On Tuesday, six alleged victims of the notorious anti-nausea
drug thalidomide filed a complaint in Philadelphia's Court of
Common Pleas against GlaxoSmithKline, Sanofi-Aventis, Grunenthal
and other defendants, asserting that decades ago their mothers
took the drug during pregnancy, unaware that it could cause
grievous birth defects. Like other alleged thalidomide victims
who filed similar cases last year, these plaintiffs claim
recently uncovered evidence has revealed that thalidomide was
widely prescribed in the United States, where it was only
supposed to have been available through a clinical trial.
It's not a coincidence that this case, like the other
thalidomide suits, was brought in the Court of Common Pleas,
which has a reputation (deserved or not) of being an extremely plaintiff-friendly jurisdiction. Pharmaceutical companies, in
particular, have groused for years about the supposedly
anti-defense bent of the court's mass torts division, which has
become a magnet for state-law product liability claims. The
lawyers who have filed thalidomide cases -- Hagens Berman Sobol
Shapiro, the Lanier Law Firm, Gordon & Reeves and Spector,
Roseman, Kodroff & Willis -- assert that at least four of the
defendants are corporate citizens of Pennsylvania, subject to
suit for state-law claims in the Court of Common Pleas.
It will probably not surprise you to hear that the
defendants have removed four previously filed thalidomide suits
to federal court in Philadelphia, since product liability
defendants almost always prefer federal court to state court.
But that's where things get interesting in the thalidomide
litigation. On the same day last March, three federal judges
split on the question of whether to remand the cases back to
state court.
U.S. District Judges Darnell Jones and Joel Slomsky said the
cases should go back to the Court of Common Pleas. Slomsky ruled
that the nerve center of GlaxoSmithKlein is in Pennsylvania, so
under the U.S. Supreme Court's 2010 ruling in Hertz v. Friend,
Glaxo is a Pennsylvania citizen. The case he was considering
involved Pennsylvania plaintiffs, so, Slomsky said, there's no
federal-court diversity jurisdiction to keep the litigation in
federal court. There aren't Pennsylvania plaintiffs in the case
before Jones, but he also found that Glaxo is a Pennsylvania
citizen. Jones cited the forum defendant rule (which holds that
a case can be remanded if at least one defendant is a citizen of
the state in whose courts it was filed) and the "well
established precept that the court shall resolve any doubt in
favor of remand," and sent the suit back to state court.
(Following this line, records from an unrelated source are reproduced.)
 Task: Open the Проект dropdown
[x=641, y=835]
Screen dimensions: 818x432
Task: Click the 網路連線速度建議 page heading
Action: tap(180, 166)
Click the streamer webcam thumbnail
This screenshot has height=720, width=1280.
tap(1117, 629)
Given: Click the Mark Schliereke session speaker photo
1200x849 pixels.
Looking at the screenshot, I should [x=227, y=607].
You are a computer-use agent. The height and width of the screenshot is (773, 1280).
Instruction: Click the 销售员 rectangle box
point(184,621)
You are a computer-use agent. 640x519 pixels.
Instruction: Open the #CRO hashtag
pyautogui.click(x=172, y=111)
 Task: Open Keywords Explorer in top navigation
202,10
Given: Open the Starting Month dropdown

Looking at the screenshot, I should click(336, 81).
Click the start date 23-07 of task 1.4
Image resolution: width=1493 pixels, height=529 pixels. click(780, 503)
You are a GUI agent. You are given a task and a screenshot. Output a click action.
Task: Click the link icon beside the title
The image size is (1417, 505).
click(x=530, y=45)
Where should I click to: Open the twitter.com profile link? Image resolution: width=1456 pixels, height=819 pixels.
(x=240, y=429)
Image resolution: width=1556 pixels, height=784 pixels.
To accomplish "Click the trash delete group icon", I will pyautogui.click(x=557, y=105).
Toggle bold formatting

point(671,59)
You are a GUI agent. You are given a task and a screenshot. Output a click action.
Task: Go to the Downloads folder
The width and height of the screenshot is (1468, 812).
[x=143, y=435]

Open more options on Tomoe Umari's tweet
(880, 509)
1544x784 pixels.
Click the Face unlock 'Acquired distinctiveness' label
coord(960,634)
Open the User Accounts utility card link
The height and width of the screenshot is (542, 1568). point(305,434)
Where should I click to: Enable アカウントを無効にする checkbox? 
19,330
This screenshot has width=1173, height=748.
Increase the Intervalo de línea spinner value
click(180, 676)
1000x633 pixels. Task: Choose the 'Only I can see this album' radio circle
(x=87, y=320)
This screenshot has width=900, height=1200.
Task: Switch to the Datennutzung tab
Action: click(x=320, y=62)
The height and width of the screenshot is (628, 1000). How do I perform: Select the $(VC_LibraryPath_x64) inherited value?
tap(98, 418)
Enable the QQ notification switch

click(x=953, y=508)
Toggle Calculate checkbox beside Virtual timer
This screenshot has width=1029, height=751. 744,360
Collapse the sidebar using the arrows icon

In a third thalidomide case, however, U.S. District Judge
Paul Diamondfound that none of the defendants is a Pennsylvania
citizen. Bucking the reasoning not only of Jones and Slomsky but
also of two other Philadelphia federal-court judges who have
found Glaxo to be a corporate citizen of their state (in
non-thalidomide cases), Diamond said Glaxo's holding company is
based in Delaware, so its limited liability operating companies
must be construed as Delaware citizens. To hold otherwise, he
said, would contravene the Supreme Court's intention in Hertz.
Diamond said that he has diversity jurisdiction and denied the
plaintiffs' motion to remand.
All three judges agreed that this was a question the 3rd
Circuit Court of Appeals would have to resolve. All certified
the issue for an interlocutory appeal. The 3rd Circuit has set a
single briefing schedule on the jurisdiction issue in which the
thalidomide plaintiffs, who appealed Diamond's order, must file
their opening brief next Monday. The defendants then have 30
days to file a response.
The briefs promise to be ultra-technical dissections of the
Supreme Court's directives in Hertz and the interplay between
diversity jurisdiction and the forum defendant rule, a far cry
from the plaintiffs' allegations of a coverup that led to their
gut-wrenching birth defects. But the 3rd Circuit's ultimate
determination of the proper forum for the thalidomide litigation
could go a long way to deciding the value of the plaintiffs'
claims.
Glaxo counsel Michael Scott of Reed Smith declined to
comment. (Other defendants are represented by Dechert, Arnold &
Porter and Sidley Austin.) I contacted a Hagens Berman spokesman
but didn't hear back from lawyers at the firm.